Part of the book series: Ecological Studies ((ECOLSTUD,volume 209))

Abstract

Evidence for global warming over the past 200 years is overwhelming, based on both direct weather observation and indirect physical and biological indicators such as retreating glaciers and snow/ice cover, increasing sea level, and longer growing seasons (IPCC 2001, 2007). On the background of global warming at a rate of 0.6°C during the twentieth century (IPCC 2001), the temperature increase in central Siberia is registered as large as 1-2°C on average for both in summer and winter in the high latitudes, and up to 2-5°C in winter alone in the south (Tchebakova and Parfenova 2006).
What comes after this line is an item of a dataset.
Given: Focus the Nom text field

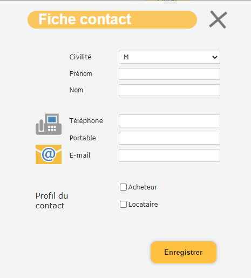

Recent GCM projections of the Hadley Center (Gordon et al. 2000) for Central Siberia show an increase in temperature of 4-6°C in summer and 2-9°C in winter; an increase in precipitation is shown as much as 30% by 2090. In the south of Central Siberia, January temperature increases by 2000 have already exceeded those predicted by the Hadley Center scenario for 2090. July temperature increase rates for 2000 are of the same order of magnitude as predicted from scenarios 4-6°C for 100 years. Predicted change in rainfall is positive while registered change has been negative (Tchebakova et al. 2008). Predicted changes, moreover, could occur at a rate of 0.1-0.4°C per decade (Watson et al. 1996).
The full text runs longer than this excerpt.